> [WHAT YOU WILL DO]:
The data must be returned in full and exactly as given.

> [LISTED ENTRIES]:
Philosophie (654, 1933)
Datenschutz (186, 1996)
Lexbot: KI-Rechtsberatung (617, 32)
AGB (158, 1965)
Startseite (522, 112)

> [FINISHED EXERCISE]:
Philosophie (654, 1933)
Datenschutz (186, 1996)
Lexbot: KI-Rechtsberatung (617, 32)
AGB (158, 1965)
Startseite (522, 112)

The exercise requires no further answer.